(What you have to do): List every kind of asset that the text on Illinois marital property division below names as an example of marital property.

(Text excerpt):
────────────────────
Illinois is an equitable distribution state, which means that marital assets are not equally distributed between spouses. Rather than dividing everything 50/50, the judge looks at each party’s current condition and future needs to determine what they get. Most cases are resolved with 70/30, 60/40 splits, and rarely some even give all marital property to one party.

The state of Illinois considers several factors before deciding on an asset division arrangement that is reasonable and fair for both parties.

Factors Considered During Marital Property Division

Marital property refers to property gained during the marriage. This includes real estate, bank accounts, cars, retirement/pension plans, stocks, and other assets.

Illinois courts make marital property divisions based on various factors that are listed in Illinois law. They include:

  • Each spouse’s contribution: this is the contribution each spouse may have contributed towards the acquisition of assets. Other contributions may also be observed, like performing household duties that helped increase or decrease the value of the home.
  • Duration of marriage
  • Value of property assigned to each party
  • The spouse’s status, which includes age, station in life, health, skills, income, and employability. If one party is going to be in a bad financial place after the divorce, and the other party is well off, the presiding judge will consider this. The health of either of the spouses is checked too.
  • Whether or not either party has previous child support obligations or spousal maintenance
  • The relevant economic circumstances: the court may sometimes be compelled to allocate more property to the less financially secure spouse as a way of affording them additional, albeit nominal, future security.
  • Custodial arrangements for the kids. The well-being of the children is also considered by letting the parent with whom the kids will live with receive certain assets like the family home. This ensures that children are not uprooted from their community and neighborhood.
  • A pre-nuptial or post-nuptial agreement
  • Any claims of financial dissipation or fraud made by either spouse. Dissipation is the use of marital assets for non-marital purposes, for example, using your family’s funds for an extramarital affair or wasting funds through gambling or drug addiction.
────────────────────
(Dataset content):
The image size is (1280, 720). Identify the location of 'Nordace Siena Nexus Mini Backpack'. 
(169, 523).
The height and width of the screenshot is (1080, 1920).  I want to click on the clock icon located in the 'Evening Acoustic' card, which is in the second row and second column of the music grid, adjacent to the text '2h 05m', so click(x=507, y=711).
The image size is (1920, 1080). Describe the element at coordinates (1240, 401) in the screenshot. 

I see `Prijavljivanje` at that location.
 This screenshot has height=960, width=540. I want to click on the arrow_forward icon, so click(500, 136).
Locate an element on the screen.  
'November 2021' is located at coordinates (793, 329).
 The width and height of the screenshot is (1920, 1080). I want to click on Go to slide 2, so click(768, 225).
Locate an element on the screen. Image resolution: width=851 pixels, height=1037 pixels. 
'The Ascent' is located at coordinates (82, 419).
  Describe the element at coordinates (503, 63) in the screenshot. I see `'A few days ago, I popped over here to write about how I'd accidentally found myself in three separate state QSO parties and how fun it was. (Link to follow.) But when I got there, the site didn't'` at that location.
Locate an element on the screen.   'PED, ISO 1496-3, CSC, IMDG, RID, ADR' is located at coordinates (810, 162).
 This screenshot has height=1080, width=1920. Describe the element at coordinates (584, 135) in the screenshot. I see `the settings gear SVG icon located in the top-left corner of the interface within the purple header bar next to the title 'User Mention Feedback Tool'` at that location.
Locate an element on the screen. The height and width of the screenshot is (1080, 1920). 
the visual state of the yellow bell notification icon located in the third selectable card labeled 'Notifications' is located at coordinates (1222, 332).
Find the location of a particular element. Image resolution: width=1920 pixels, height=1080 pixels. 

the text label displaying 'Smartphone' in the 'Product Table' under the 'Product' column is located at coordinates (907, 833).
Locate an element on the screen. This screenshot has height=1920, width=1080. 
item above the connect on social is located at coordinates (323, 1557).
────────────────────
(Finished answer): Real estate, bank accounts, cars, retirement/pension plans, stocks